EXTRACTED TEXT:
════════

Come Back for Me: Holocaust Novel – by Sharon Hart-Green

Come Back for Me A Novel by Sharon Hart-GreenLoss, trauma, memory, and the impenetrable ties of family are the elements that weave together Sharon Hart-Green’s panoramic debut novel Come Back for Me (New Jewish Press). Set in the aftermath of World War II, it is a gripping story about the redemptive power of love and self-understanding.

Come Back for Me tells the story of two young Jewish characters; one is a Hungarian Holocaust survivor Artur Mandelkorn who is on a desperate quest to find his beloved sister, Manya, after they become separated during the war. Artur’s journey takes him to Israel where he falls in love with Fanny, a young woman who still bears the scars of her own tragic past in Germany.

Intersecting Artur’s tale is that of Suzy Kohn, a young woman of Hungarian-Jewish origin whose seemingly tranquil life in 1960s Toronto is shattered by her uncle’s sudden death. As she struggles with her aunt’s growing depression and her parents’ collective secrecy, Suzy gropes for answers to her unanswered questions. At the same time, she is drawn into a troubled relationship with a charismatic young musician.

As Suzy’s coming of age story reaches a climax, Artur’s quest for his sister leads to a shocking discovery.  As their stories come together in Israel following the Six-Day War, the reader travels through time and place to arrive, ultimately, to the connections between generations. Like Sarah’s Key by Tatiana de Rosnay, Come Back for Me deals evocatively with the scars left by tragedy and the possibilities for healing.

════════

SUPPLIED DATA:
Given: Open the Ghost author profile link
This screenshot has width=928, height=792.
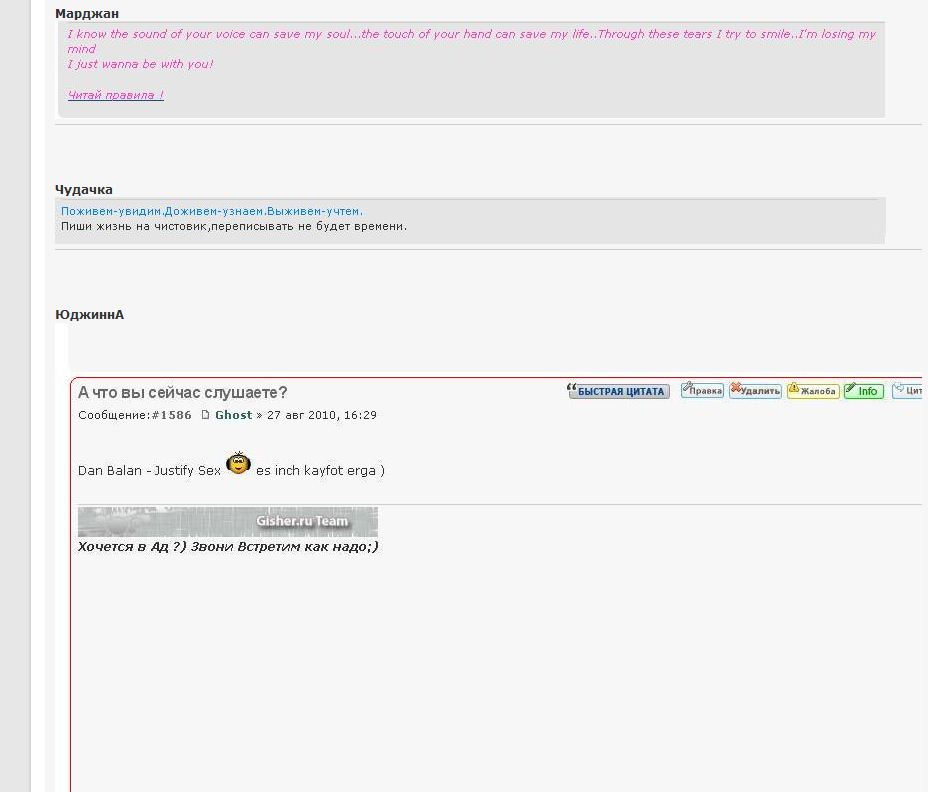Looking at the screenshot, I should coord(233,415).
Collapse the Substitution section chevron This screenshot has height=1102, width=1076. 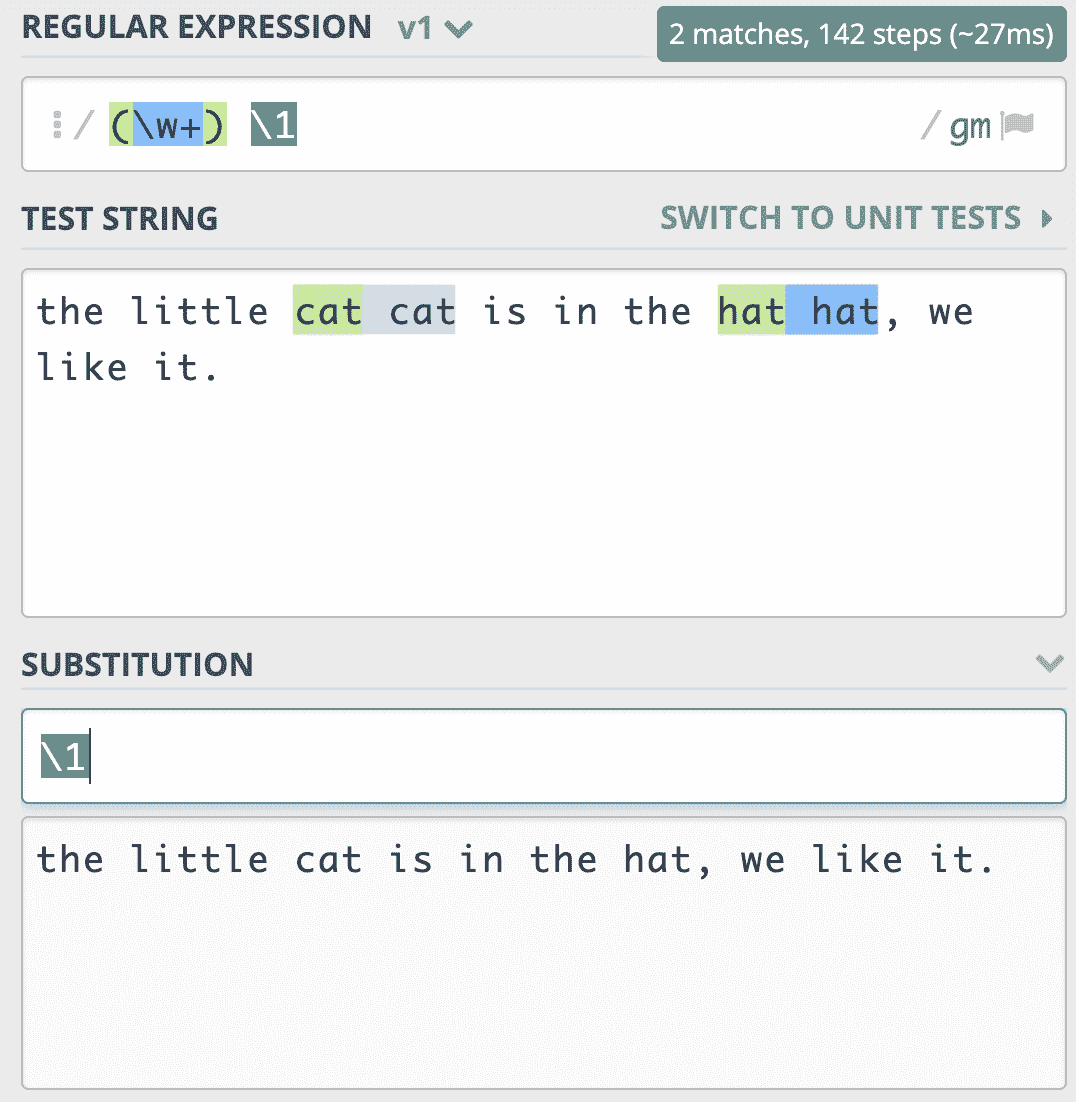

════════

REQUIRED ACTIONS:
1) In the description of Come Back for Me, which city does Suzy Kohn live in during the 1960s?
2) Translate this sentence from the description of Come Back for Me into Spanish: "Set in the aftermath of World War II, it is a gripping story about the redemptive power of love and self-understanding."
3) Please extend the description of Come Back for Me beyond its final sentence.

ANSWERS FOR THE EXERCISE:
1) Toronto

2) Ambientada en la posguerra de la Segunda Guerra Mundial, es una historia apasionante sobre el poder redentor del amor y del autoconocimiento.

3)
Advance Praise for Come Back for Me:

“Evocative and heart-wrenchingly beautiful, Come Back for Me is a must read for anyone with a moral conscience and a soul.”
~ Leah Kaminsky, winner of the Voss Literary Prize for her debut novel, The Waiting Room 

“Sharon Hart-Green writes passionately and intelligently about trauma, history and the true meaning of home. This novel is poignant and compassionate, vividly evoked and deeply satisfying.”
~ Molly Antopol, author of The UnAmericans

“This wonderful debut novel, with great sensitivity and tenderness, captures the emotional contours of loss and renewal that haunt the post-Holocaust universe. And even with all the grief that comes from such tales of lives ruptured and recaptured, Hart-Green’s novel is a joy to read.”
~ Thane Rosenbaum, author of The Golems of Gotham, Second Hand Smoke, and Elijah Visible

Writing with an historian’s luminous clarity and a fictionist’s hard-won freedom to imagine the past, Sharon Hart-Green takes the modern Jewish novel to new heights.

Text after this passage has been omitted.